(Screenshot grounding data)
_ _ _ _

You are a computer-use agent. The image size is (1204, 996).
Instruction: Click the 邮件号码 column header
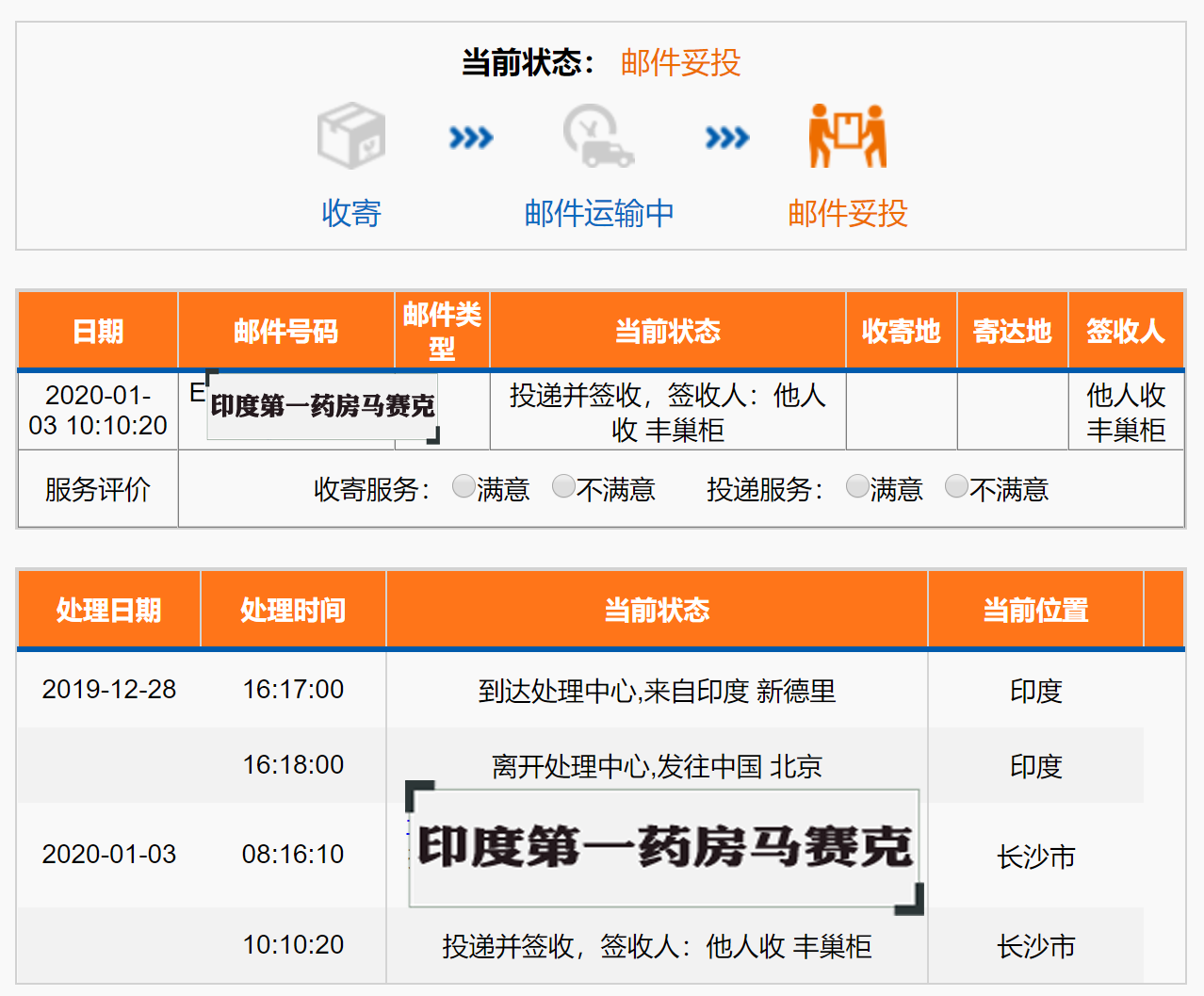285,331
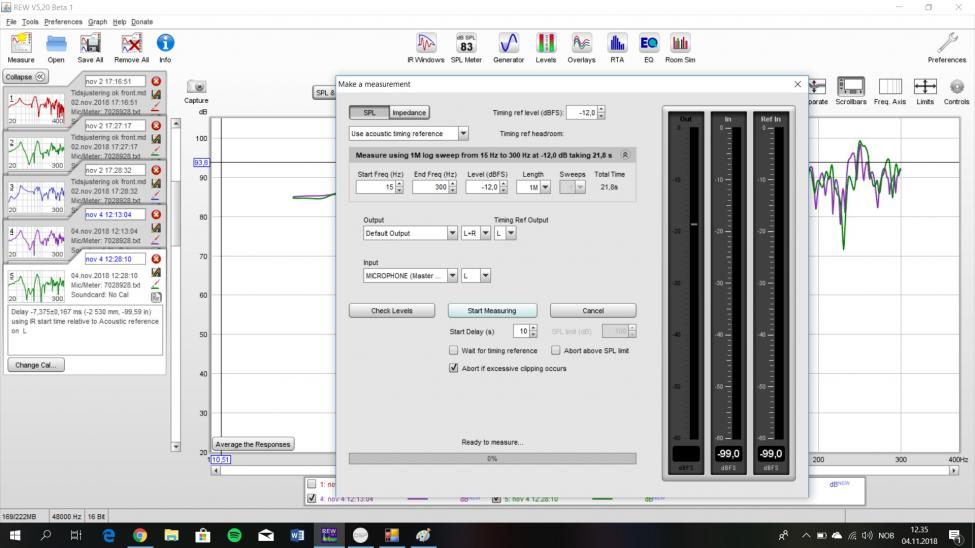Open the Room Sim tool

pyautogui.click(x=680, y=45)
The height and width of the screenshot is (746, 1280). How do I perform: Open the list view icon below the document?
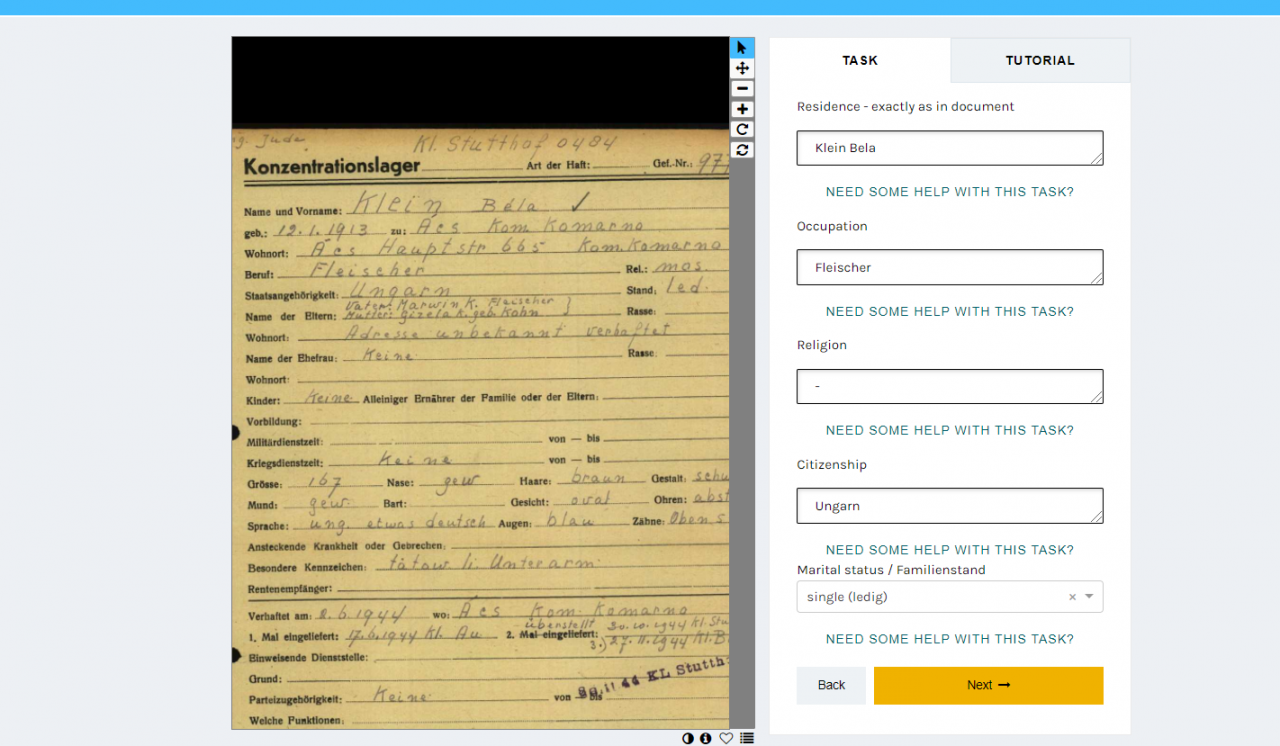coord(747,738)
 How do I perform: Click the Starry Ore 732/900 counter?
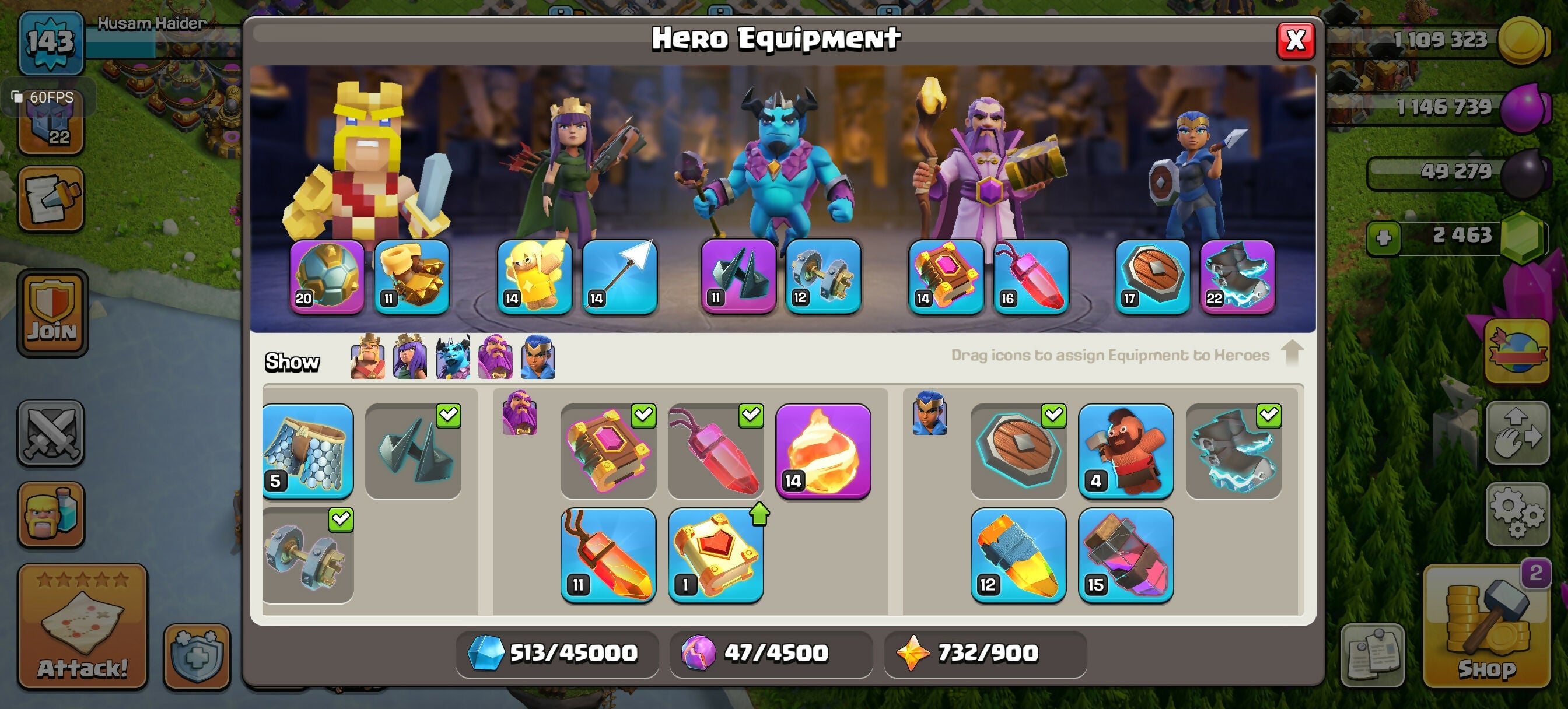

_ _ _ _

ACTIVITY: Transcribe every entry word for word, but skip the pictures.

FINAL ANSWER:
You are a computer-use agent. The image size is (1204, 996).
Instruction: Click the 邮件号码 column header
285,331
Open the Room Sim tool

pyautogui.click(x=680, y=45)
The height and width of the screenshot is (746, 1280). How do I perform: Open the list view icon below the document?
coord(747,738)
 How do I perform: Click the Starry Ore 732/900 counter?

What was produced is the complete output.